At a March 27 event organized by American Chamber of Commerce in France and sponsored by Hogan Lovells, CNIL chairperson Isabelle Falque-Pierrotin said that the proposed new European regulation represents a “new paradigm” for business, because it will share the load of regulation between businesses and data protection authorities. Other speakers, including the EU Data Protection Supervisor and an official from the US Embassy in France also provided insights.
Here is a video of the keynote speech by CNIL Chair Isabelle Falque-Pierrotin, at the AmCham France, EU General Data Protection & Privacy Regulation Conference on 27 March 2012:
Here is a video of EU Data Protection Supervisor Peter Hustinx at the 27 March Conference, commenting on "accountability" and consent:
Here is a video of US Embassy in France Minister Counselor Wendela Moore on the White House privacy program and on the "long history" of privacy protection in the United States:
More on what Mme Falque-Pierrotin said at the gathering….
Co-Regulation: Falque-Pierrotin said “co-regulation is the good answer,” indicating that the CNIL has already been applying the accountability principle: French law has already provided for the possibility to name data protection officers (DPOs) in companies, the CNIL has begun delivering privacy seals in connection with auditing and training procedures, and the CNIL has been the champion at a European level for binding corporate rules (BCRs).
Compliance Pack: Falque-Pierrotin indicated that compliance will be the biggest issue for businesses over the coming years, and that the CNIL was preparing a “compliance pack” to help businesses implement effective compliance programs.

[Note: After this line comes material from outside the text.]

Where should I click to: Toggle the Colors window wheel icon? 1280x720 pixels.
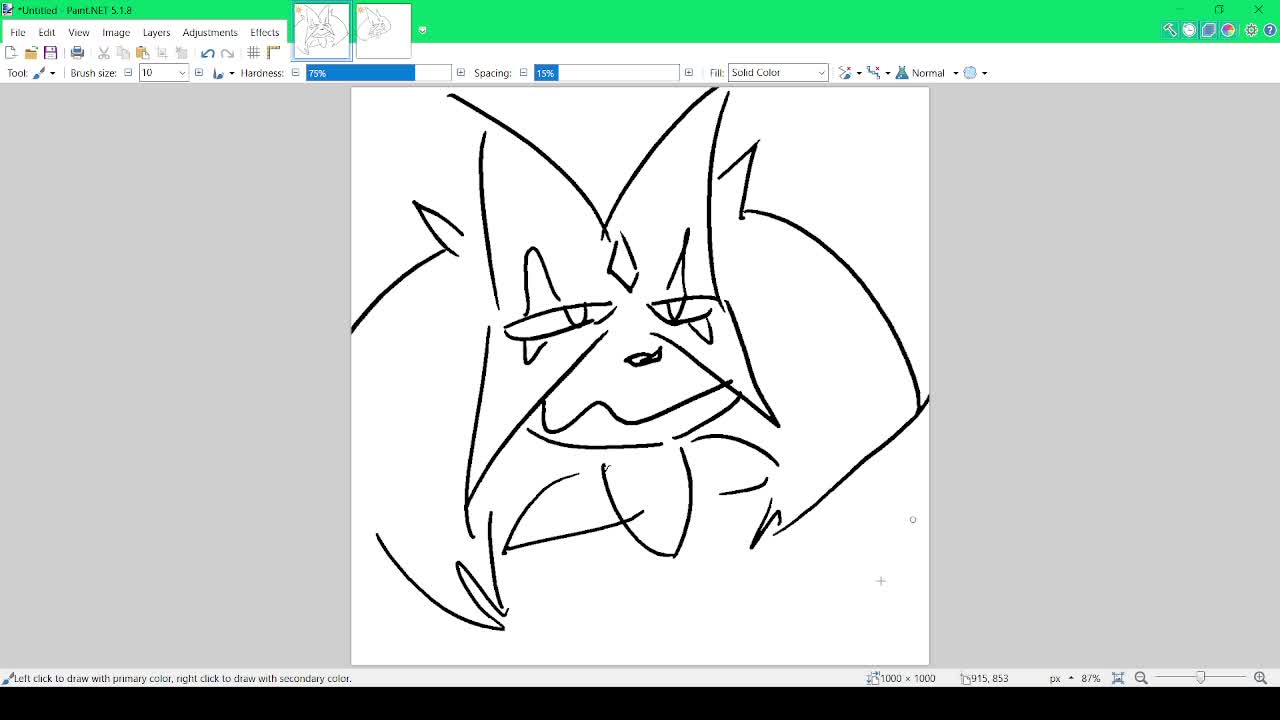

The pack will be based in large part on the CNIL’s existing practices in BCRs.
EU-US Convergence, But Issues With US Approach: Although the US and the EU are converging in terms of substance, Falque-Pierrotin cautioned that significant differences in approach still exist. She commented that President Obama’s Consumer Bill of Rights would not be binding without legislation, and that the codes of conduct would only be mandatory for companies who choose to sign them. Falque-Pierrotin expressed skepticism regarding self regulatory frameworks.
Sanctions: “Sanctions should be adjusted depending on whether a company has implemented accountability mechanisms” said Falque-Pierrotin, recommending a sort of “leniency program” similar to what exists in competition law.
Problems with Centralized Approach: The CNIL chairperson criticized certain aspects of the proposed regulation’s “one-stop shop” approach, indicating that the extremely centralized approach may not be well adapted for all businesses, particularly bricks-and-mortar. Finally, Falque-Pierrotin expressed her vision that BCRs should not be looked at as simply a tool for transferring data within the corporate group, but rather as a global compliance architecture that would permit transfers not only within the group but with other entities. The CNIL is working with the Department of Commerce to identify “points of interconnection” between BCRs and the US’s vision for cross-border data transfers.